Member of the Maharashtra Legislative Assembly
- Incumbent
- Assumed office 2019
- Preceded by: Sudhakar Deshmukh
- Constituency: Nagpur West

President, Nagpur District Congress Committee
- Incumbent
- Assumed office 2014

Mayor of Nagpur
- In office 2002–2005

Personal details
- Born: 23 August 1966 (age 59) Nagpur, Maharashtra, India
- Party: Indian National Congress
- Education: B.Com, Nagpur University
- Profession: Politician

= Vikas Thakre =

Indian politician

Vikas Pandurang Thakre (born 23 August 1966) is an Indian politician from Nagpur, Maharashtra, and a senior member of the Indian National Congress. He currently serves as a Member of the Maharashtra Legislative Assembly representing Nagpur West and holds the position of President of the Nagpur District Congress Committee. With over 40 years in public life, he has previously served as the Mayor of Nagpur and remains deeply engaged in grassroots-level politics. In 2024, he contested the Lok Sabha election from Nagpur constituency and has been known for his consistent public outreach, developmental focus, and strong presence in Vidarbha politics.

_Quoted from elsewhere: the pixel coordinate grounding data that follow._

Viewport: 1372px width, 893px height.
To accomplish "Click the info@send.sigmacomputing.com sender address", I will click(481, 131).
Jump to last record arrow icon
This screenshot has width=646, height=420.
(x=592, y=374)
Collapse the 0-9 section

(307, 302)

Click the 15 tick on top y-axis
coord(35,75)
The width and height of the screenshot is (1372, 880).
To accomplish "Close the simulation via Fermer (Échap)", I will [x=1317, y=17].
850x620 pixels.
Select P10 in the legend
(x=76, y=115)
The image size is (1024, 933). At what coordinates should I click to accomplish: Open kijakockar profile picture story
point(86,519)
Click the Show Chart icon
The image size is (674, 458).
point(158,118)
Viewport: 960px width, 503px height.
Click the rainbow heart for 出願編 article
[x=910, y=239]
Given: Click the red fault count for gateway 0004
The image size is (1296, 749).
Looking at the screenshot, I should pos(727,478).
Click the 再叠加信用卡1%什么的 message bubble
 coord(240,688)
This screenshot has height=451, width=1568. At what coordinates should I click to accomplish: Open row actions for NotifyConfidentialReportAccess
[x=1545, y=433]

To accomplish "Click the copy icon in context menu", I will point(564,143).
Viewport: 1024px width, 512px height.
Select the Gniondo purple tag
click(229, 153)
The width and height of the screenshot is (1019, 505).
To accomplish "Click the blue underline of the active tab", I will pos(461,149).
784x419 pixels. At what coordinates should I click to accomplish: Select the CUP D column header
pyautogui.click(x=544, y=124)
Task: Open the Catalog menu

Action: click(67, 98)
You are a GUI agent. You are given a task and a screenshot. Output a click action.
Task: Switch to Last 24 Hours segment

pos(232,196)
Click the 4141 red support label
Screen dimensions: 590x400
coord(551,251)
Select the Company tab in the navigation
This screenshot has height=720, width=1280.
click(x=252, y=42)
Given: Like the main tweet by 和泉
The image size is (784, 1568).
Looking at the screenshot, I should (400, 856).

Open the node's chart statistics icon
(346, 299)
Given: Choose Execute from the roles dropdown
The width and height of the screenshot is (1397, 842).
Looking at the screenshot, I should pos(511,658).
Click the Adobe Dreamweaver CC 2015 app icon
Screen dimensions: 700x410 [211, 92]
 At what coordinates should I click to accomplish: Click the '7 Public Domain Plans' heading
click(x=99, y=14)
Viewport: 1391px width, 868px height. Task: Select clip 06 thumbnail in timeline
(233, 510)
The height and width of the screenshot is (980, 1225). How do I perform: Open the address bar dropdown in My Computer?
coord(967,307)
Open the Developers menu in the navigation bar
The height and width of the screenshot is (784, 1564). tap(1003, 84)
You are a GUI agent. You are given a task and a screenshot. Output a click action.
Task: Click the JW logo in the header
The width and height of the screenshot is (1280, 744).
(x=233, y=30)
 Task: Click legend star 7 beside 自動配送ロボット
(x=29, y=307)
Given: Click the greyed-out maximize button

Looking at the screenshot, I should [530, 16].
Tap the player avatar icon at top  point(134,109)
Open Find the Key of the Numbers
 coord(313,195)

== Early life and education ==
Thakre was born on 23 August 1966 in Nagpur, Maharashtra, to Pandurang and Nirmala Thakre. He comes from a humble, non-political background. He completed his Bachelor of Commerce degree from Dharampeth Arts & Commerce College under Nagpur University in 1989.

== Political career ==

=== Early political roles ===
- 1985: Appointed as a member of the Indian National Congress
- 1988: General Secretary, NSUI Nagpur
- 1990: General Secretary, Nagpur Youth Congress
- 2001: General Secretary, Nagpur District Congress Committee

=== Municipal career ===
- 2002: Elected as Corporator (Nagarsevak), Nagpur Municipal Corporation
- 2002–2005: Served as Mayor of Nagpur
- 2007: Appointed State Representative – Ambedkar-Valmiki Awas Yojana, Maharashtra
- 2007–2012: Re-elected as Corporator
- 2010–2012: Leader of Opposition, Nagpur Municipal Corporation
- 2012–2017: Re-elected Corporator (hat-trick term); Leader of Opposition, NMC
- 2014–present: President, Nagpur District Congress Committee

=== Maharashtra Legislative Assembly ===
- 2019: Elected MLA from Nagpur West, defeating BJP’s Sudhakar Deshmukh
- 2024: Re-elected as MLA (pending EC official data confirmation)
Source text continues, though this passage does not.